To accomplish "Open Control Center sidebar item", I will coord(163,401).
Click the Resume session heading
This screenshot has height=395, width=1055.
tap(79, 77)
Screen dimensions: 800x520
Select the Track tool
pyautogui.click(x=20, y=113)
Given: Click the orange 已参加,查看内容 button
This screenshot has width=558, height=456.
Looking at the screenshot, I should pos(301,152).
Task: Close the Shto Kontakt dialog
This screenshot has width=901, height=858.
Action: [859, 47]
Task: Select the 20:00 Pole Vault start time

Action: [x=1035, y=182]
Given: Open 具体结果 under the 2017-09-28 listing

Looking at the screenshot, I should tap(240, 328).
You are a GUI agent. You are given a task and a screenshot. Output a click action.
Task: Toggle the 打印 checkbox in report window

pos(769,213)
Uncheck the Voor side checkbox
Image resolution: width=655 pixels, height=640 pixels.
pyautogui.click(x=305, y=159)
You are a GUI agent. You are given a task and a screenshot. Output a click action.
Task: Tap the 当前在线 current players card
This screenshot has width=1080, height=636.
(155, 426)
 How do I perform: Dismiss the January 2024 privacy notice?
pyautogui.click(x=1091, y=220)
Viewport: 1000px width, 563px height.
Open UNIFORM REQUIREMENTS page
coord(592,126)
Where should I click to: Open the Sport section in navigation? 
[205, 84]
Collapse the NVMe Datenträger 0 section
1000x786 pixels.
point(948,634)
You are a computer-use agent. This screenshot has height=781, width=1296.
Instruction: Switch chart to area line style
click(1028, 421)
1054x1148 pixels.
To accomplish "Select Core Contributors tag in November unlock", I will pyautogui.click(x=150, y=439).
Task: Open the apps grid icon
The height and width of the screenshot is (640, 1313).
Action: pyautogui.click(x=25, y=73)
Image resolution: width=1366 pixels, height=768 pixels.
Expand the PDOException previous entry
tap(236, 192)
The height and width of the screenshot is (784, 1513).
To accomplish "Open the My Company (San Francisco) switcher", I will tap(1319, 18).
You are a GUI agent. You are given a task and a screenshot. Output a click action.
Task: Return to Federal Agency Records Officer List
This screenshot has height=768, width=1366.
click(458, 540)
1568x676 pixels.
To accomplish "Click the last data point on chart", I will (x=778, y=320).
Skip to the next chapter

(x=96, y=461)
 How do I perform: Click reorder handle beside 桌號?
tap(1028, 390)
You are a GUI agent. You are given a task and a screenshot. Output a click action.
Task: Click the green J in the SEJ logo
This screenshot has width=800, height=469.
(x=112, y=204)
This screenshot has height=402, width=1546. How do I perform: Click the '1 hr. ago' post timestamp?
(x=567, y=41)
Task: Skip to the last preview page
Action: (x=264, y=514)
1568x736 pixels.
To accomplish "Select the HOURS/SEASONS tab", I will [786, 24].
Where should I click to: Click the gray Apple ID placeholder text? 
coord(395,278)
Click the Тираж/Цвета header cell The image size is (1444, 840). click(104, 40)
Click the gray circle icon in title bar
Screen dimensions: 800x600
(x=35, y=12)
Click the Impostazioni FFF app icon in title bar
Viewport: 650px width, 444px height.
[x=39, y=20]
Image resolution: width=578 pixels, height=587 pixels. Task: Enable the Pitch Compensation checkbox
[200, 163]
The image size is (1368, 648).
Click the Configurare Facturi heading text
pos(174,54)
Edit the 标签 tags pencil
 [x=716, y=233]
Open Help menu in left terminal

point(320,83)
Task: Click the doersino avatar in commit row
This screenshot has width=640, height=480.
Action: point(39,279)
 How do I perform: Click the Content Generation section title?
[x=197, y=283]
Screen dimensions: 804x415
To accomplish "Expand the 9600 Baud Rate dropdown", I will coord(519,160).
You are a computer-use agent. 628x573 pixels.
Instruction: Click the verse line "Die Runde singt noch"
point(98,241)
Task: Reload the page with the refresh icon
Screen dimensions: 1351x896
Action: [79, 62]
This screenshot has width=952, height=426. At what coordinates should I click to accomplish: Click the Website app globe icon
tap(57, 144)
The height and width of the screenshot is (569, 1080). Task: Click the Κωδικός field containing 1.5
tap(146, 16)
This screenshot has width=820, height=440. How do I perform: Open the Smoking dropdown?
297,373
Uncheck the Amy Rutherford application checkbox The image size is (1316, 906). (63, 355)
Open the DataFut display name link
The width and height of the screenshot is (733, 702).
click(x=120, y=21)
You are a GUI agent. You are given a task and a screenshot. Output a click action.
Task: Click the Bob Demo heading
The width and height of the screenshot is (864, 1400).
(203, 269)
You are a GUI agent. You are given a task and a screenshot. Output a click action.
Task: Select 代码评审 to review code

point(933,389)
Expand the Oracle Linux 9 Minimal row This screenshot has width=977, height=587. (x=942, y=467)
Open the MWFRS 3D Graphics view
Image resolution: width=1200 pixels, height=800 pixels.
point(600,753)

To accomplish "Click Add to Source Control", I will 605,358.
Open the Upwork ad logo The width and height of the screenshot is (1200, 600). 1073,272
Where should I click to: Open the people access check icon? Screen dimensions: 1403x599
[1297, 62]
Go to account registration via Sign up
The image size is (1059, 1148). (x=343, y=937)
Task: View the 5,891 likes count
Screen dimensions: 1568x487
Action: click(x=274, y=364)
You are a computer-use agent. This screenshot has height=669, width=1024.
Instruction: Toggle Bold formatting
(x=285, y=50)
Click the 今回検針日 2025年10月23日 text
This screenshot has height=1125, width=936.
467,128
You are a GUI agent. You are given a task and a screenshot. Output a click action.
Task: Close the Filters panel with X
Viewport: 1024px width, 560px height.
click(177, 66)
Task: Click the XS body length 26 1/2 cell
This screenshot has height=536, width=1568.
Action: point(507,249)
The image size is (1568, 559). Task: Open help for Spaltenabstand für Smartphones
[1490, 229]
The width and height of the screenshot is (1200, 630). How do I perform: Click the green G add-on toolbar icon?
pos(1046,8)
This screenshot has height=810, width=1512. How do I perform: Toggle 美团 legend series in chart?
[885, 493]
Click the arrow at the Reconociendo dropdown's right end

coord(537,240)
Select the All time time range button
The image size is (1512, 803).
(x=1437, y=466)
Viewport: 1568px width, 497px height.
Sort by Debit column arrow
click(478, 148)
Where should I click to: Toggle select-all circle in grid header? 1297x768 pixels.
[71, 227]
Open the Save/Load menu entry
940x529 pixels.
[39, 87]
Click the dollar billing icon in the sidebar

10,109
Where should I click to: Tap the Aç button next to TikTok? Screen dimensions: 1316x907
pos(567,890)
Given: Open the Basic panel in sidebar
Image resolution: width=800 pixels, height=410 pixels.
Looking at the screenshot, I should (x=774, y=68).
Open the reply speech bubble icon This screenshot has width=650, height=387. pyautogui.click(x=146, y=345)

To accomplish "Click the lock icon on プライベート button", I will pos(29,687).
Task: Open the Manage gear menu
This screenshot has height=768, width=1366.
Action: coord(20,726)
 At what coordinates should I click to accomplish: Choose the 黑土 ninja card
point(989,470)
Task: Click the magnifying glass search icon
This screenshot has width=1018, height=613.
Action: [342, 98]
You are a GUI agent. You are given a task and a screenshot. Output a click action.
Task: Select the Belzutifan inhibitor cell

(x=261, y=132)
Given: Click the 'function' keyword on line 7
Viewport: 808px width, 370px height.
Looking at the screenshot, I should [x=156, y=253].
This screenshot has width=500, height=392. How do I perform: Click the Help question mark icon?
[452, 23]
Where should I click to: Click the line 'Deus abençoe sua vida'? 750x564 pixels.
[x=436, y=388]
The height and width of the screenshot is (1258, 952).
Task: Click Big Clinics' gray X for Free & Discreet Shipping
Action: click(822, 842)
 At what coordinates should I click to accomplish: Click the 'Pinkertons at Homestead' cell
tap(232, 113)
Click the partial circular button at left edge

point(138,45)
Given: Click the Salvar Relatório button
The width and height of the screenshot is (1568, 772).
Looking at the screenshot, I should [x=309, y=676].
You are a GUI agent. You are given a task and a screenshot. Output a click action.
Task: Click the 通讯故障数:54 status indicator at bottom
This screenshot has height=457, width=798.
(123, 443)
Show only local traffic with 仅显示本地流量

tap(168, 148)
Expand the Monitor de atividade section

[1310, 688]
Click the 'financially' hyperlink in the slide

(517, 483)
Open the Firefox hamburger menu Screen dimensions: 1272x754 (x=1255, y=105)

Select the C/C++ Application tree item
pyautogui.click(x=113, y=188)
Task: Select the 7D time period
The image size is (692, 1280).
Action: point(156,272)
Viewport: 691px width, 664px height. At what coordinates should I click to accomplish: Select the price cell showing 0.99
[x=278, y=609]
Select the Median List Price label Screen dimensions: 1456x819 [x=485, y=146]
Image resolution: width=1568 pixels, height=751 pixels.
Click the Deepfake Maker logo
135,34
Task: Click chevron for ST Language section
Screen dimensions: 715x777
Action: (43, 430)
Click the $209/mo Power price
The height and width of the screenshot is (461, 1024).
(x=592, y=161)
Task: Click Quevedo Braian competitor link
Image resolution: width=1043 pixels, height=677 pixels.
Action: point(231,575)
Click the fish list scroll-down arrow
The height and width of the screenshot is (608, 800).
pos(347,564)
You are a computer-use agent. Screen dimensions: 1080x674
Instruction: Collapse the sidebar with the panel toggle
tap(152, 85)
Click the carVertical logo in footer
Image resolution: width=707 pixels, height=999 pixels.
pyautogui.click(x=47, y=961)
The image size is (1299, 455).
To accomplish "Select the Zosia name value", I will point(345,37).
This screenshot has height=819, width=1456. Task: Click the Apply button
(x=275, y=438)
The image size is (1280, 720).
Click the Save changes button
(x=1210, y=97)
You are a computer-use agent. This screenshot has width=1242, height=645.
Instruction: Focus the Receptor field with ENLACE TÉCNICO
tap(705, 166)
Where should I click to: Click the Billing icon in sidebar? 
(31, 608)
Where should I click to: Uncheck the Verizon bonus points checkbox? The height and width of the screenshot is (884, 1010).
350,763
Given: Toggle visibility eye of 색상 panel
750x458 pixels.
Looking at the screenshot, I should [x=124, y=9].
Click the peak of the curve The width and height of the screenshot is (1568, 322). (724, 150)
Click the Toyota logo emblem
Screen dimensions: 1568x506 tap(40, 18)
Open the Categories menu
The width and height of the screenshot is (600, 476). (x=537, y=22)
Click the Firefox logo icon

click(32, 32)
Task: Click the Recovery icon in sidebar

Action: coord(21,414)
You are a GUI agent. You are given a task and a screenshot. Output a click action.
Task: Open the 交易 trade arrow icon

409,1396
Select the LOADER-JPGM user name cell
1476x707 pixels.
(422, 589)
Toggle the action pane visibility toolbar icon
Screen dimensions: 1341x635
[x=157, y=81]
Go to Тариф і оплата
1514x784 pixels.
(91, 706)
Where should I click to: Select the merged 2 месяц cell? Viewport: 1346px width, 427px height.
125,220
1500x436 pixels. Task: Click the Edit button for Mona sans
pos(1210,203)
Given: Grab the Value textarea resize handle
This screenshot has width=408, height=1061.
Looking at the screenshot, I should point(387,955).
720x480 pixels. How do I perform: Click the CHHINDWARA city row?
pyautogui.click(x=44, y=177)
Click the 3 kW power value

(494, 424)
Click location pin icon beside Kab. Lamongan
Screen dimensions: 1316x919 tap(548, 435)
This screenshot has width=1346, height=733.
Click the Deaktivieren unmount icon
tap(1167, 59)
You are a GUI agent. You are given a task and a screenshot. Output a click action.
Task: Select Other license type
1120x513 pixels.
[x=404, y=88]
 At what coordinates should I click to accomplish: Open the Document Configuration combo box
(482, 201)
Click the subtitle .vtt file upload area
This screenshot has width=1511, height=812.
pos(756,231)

---+---

About this task. The lines holding the string "computer" in the listing above are what you should copy out.

The completed task.
You are a computer-use agent. This screenshot has height=781, width=1296.
You are a computer-use agent. 628x573 pixels.
You are a computer-use agent. This screenshot has height=669, width=1024.
You are a computer-use agent. Screen dimensions: 1080x674
You are a computer-use agent. This screenshot has width=1242, height=645.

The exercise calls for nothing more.